◆ What needs to be done: Leave out every picture, and return exactly the lines from the line containing "Given: Click the Cron actif label" through the end of the records below, both inclusive.

◆ Source material:
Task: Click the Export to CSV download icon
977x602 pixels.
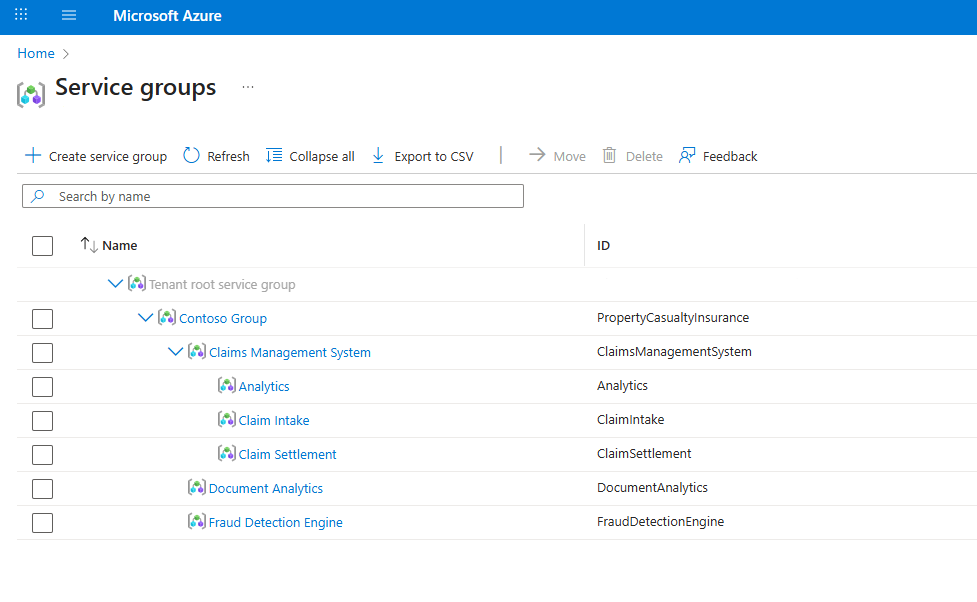Action: pyautogui.click(x=378, y=155)
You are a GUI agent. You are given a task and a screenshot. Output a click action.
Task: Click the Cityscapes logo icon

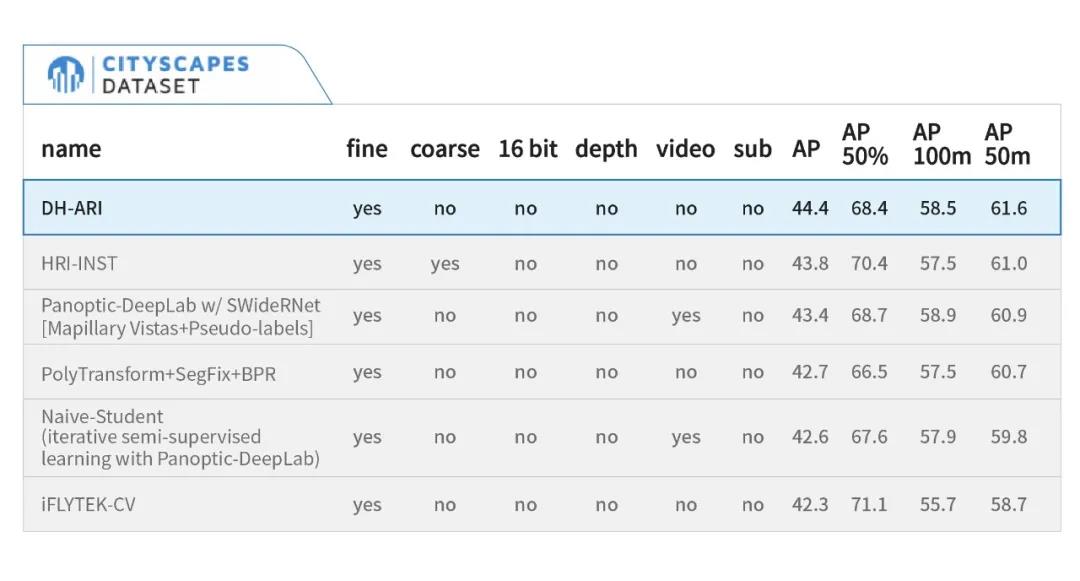tap(66, 75)
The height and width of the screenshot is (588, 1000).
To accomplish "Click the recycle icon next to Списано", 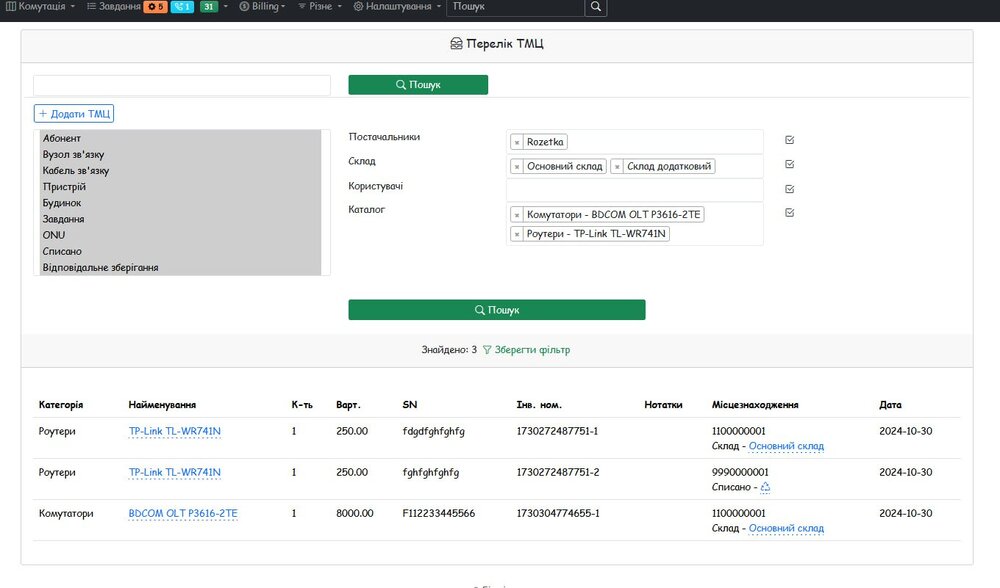I will click(x=766, y=487).
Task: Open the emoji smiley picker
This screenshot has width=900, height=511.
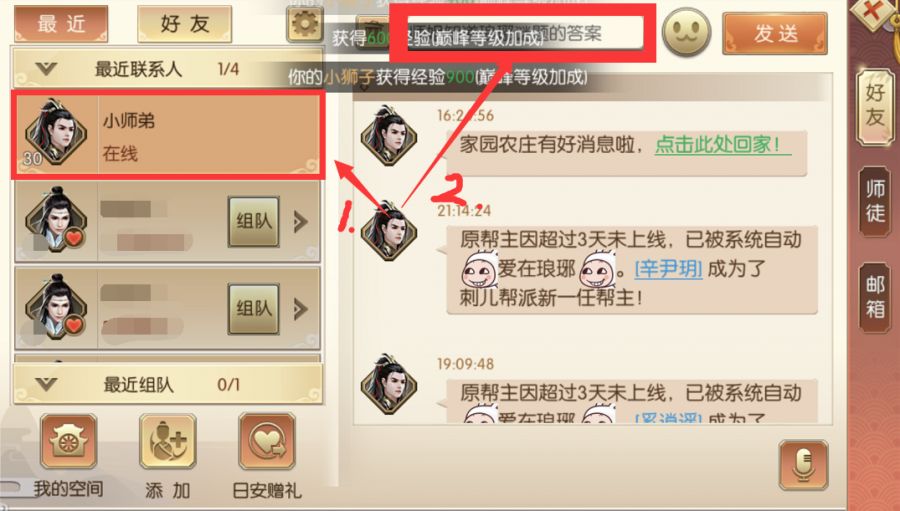Action: [686, 33]
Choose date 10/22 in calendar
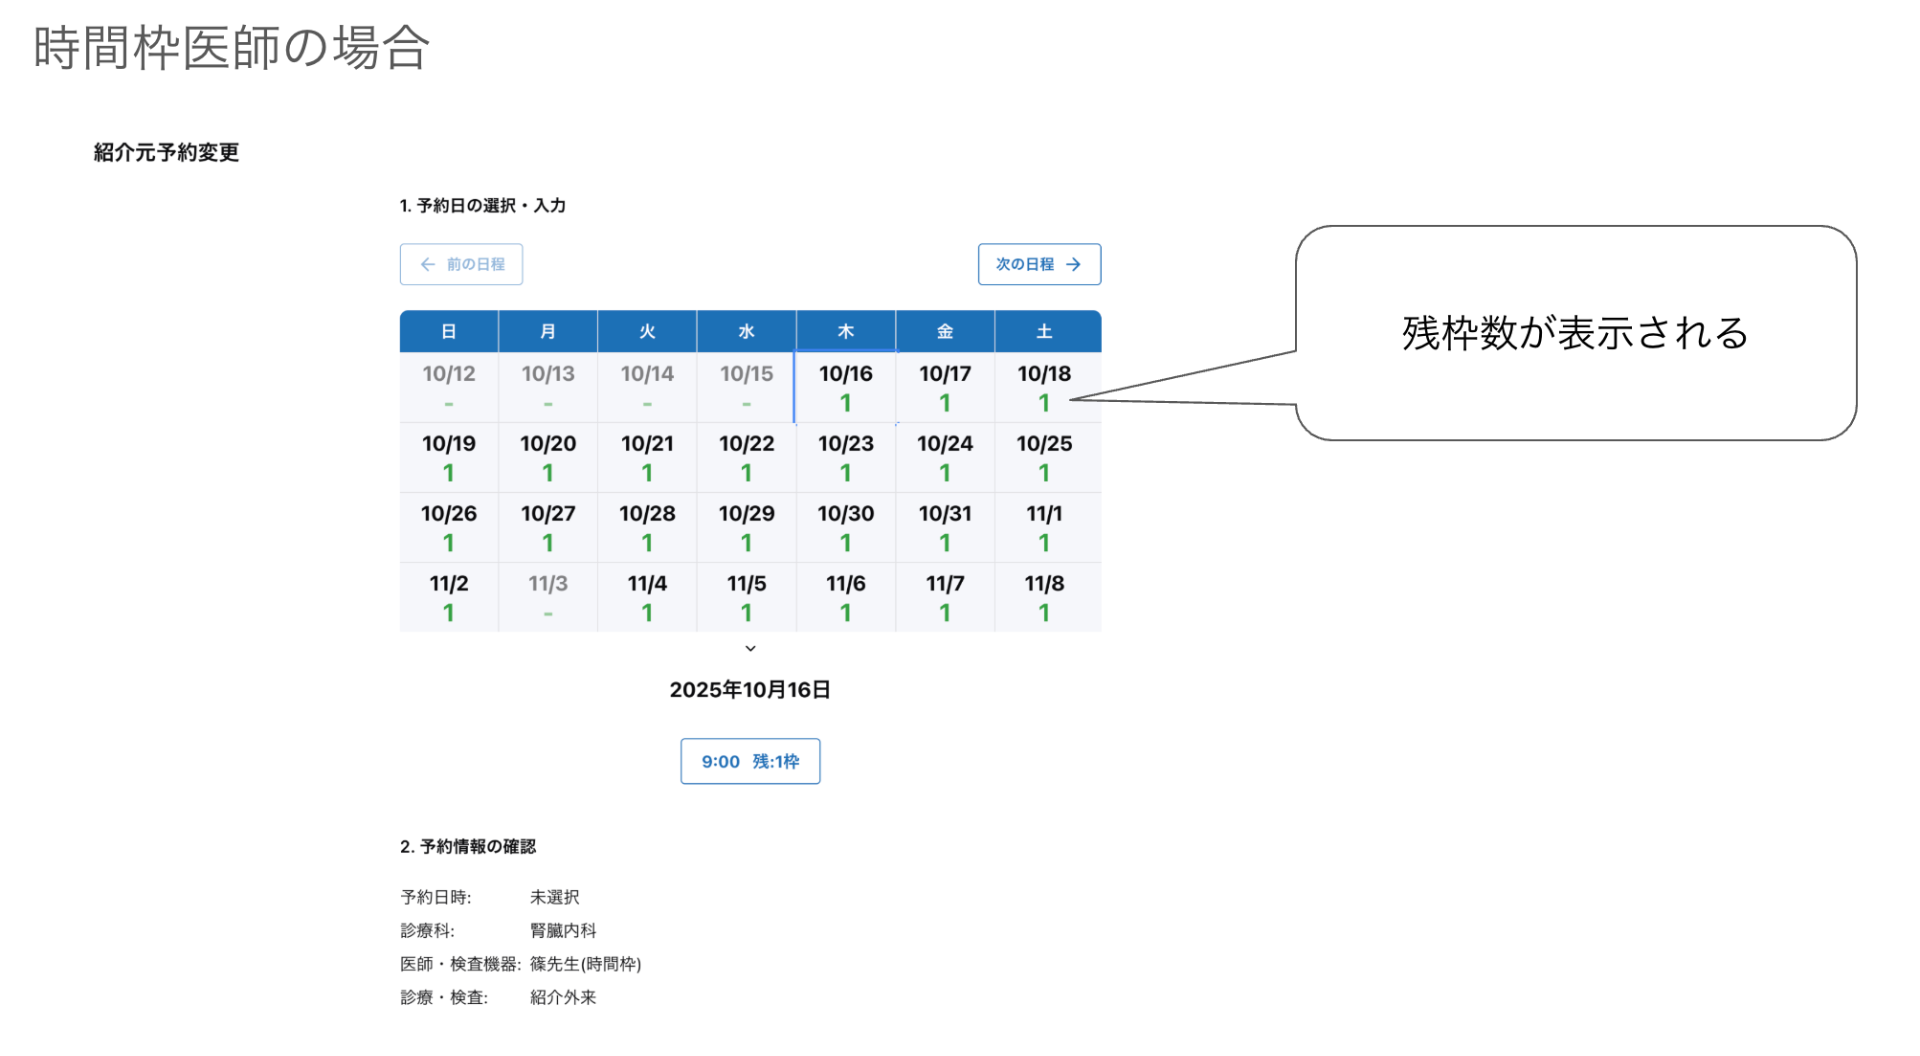The width and height of the screenshot is (1920, 1056). (746, 457)
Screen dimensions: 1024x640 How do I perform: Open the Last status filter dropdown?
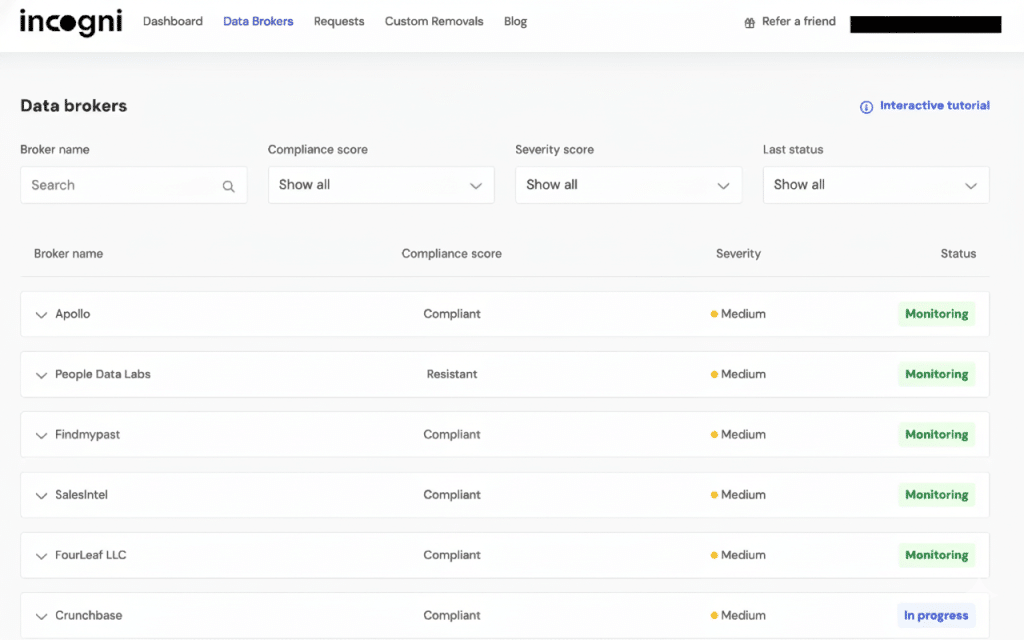click(x=876, y=184)
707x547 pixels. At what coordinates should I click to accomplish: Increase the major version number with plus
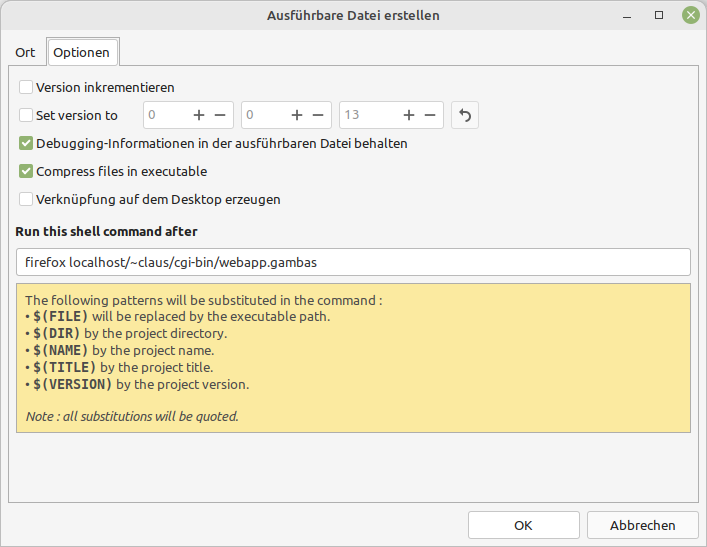[x=199, y=115]

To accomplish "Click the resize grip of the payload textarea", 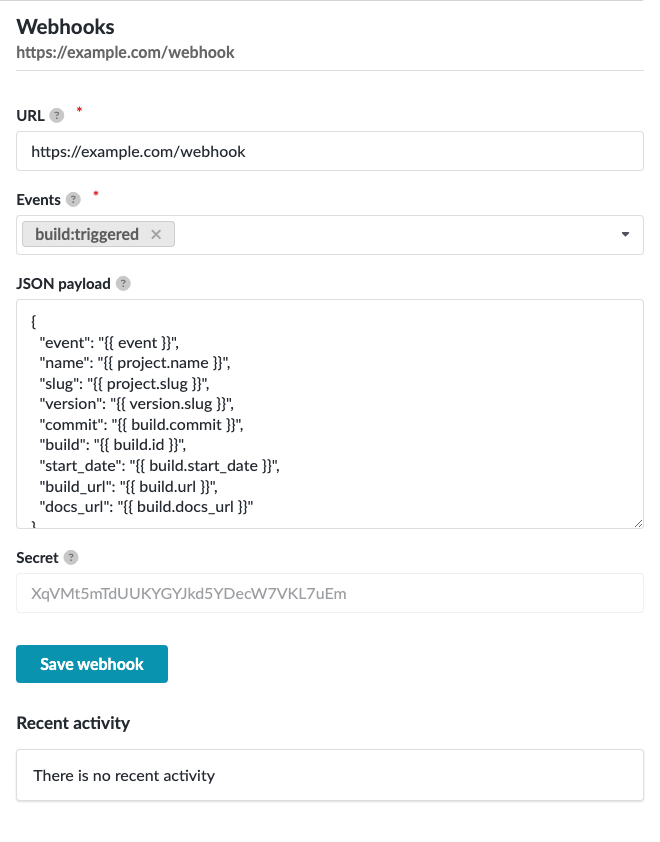I will [x=637, y=521].
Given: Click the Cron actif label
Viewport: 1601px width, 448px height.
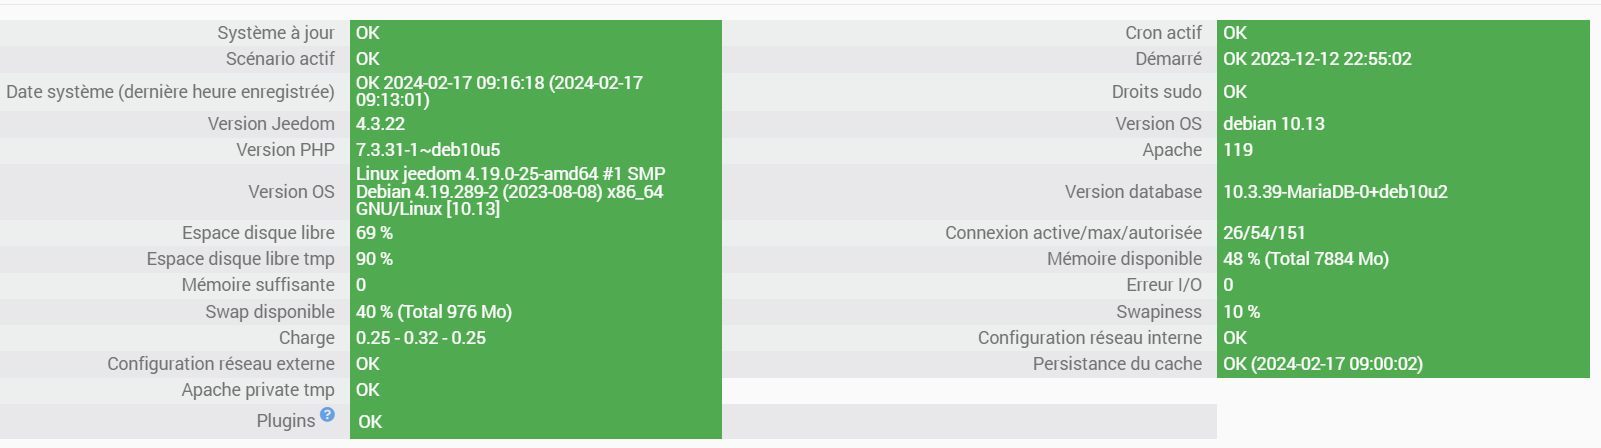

◆ Result of the task:
Given: Click the Cron actif label
Viewport: 1601px width, 448px height.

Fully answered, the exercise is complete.